Sapori di montagna: la cucina e i prodotti della Val Vigezzo
La cucina della Val Vigezzo riflette il legame profondo con la montagna e l’allevamento. Tra i piatti tipici ci sono costolette di agnello e capretto, risotti e zuppe di funghi porcini, selvaggina con funghi, e la pasta rustida fatta con patate, formaggio, cipolle e pancetta. Il pane di segale è un altro protagonista della tavola.
I salumi tradizionali includono il Prosciutto Vigezzino, la mortadella di fegato, salamini di capra e il violino di capra o camoscio, speziato e salato. Tra i formaggi si distinguono la toma della valle, lo Spazzacamino e diverse ricotte. Per dolce, la fiacia, torta ricca di burro, e la torta “pan e lac”, fatta con pane raffermo bagnato nel latte e arricchito con uvetta e aromi, sono specialità locali. Non manca la tradizione degli alcolici con liquori come genepy, genzianella e varie grappe.
Lo street food della valle propone gli stinchett o runditt, sottili sfoglie di farina cotte su piastre, insaporite con burro d’alpeggio e sale o zucchero. La variante amiasc, fatta con farina di grano saraceno, è tipica della frazione di Coimo.
Dove mangiare e dormire in Val Vigezzo
La valle offre diverse strutture ricettive e ristoranti che valorizzano i prodotti locali. Tra questi, la Trattoria Vigezzina a Trontano serve piatti tipici come i ravioloni del plin al cervo e il carré d’agnello alla provenzale. A Domodossola, il ristorante “Da Sciolla” è rinomato per le specialità di carne e gli gnocchi di castagne.

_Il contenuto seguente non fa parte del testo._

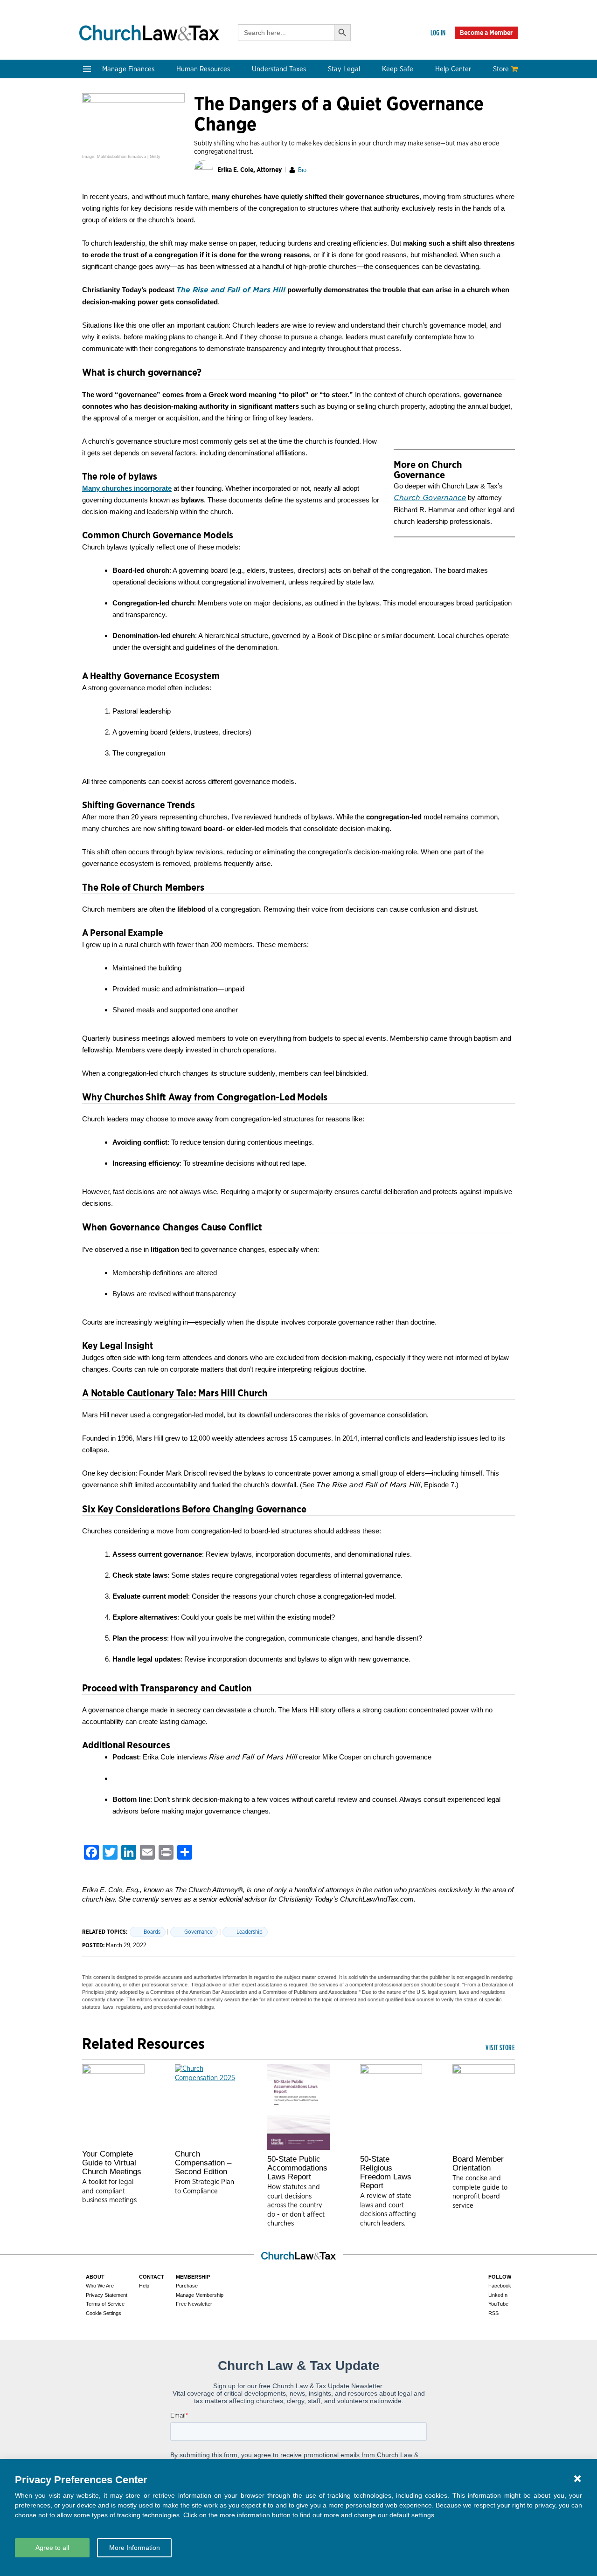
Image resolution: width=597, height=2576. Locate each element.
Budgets (97, 118)
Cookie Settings (103, 2313)
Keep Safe (397, 69)
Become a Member (486, 32)
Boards (152, 1931)
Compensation (195, 118)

Per dormire, l’Hotel Eurossola a Domodossola combina comfort e posizione strategica, con camere eleganti e una terrazza solarium. A Malesco, l’Albergo Panorama, vicino al centro storico, accoglie con uno stile vintage e spazi ampi, ideale per chi ama escursioni e soggiorni rilassanti.
Quando andare e come arrivare in Val Vigezzo
Il momento migliore per visitare la Val Vigezzo è l’autunno, quando i boschi si vestono di colori caldi e il viaggio in ferrovia diventa ancora più suggestivo. A fine estate si svolge il Raduno degli spazzacamini a Santa Maria Maggiore, evento che celebra la cultura popolare della valle. A Natale, i mercatini attirano sempre più visitatori.
L’aeroporto più vicino è Milano Malpensa, a circa novanta minuti d’auto. Da lì si prosegue in treno fino a Domodossola, nodo ferroviario fondamentale per muoversi in valle o verso la Svizzera con la Vigezzina-Centovalli. In auto, l’accesso principale è dall’autostrada A26, uscita Gravellona Toce.
Muoversi in valle è semplice grazie alla ferrovia e al servizio bus Prontobus. Per gli sportivi, la mountain bike è un’ottima scelta per scoprire sentieri e angoli nascosti.
La Val Vigezzo resta uno dei tesori più autentici delle Alpi piemontesi, capace di unire storia, arte, cultura, cibo e natura in un’esperienza che affascina tutto l’anno.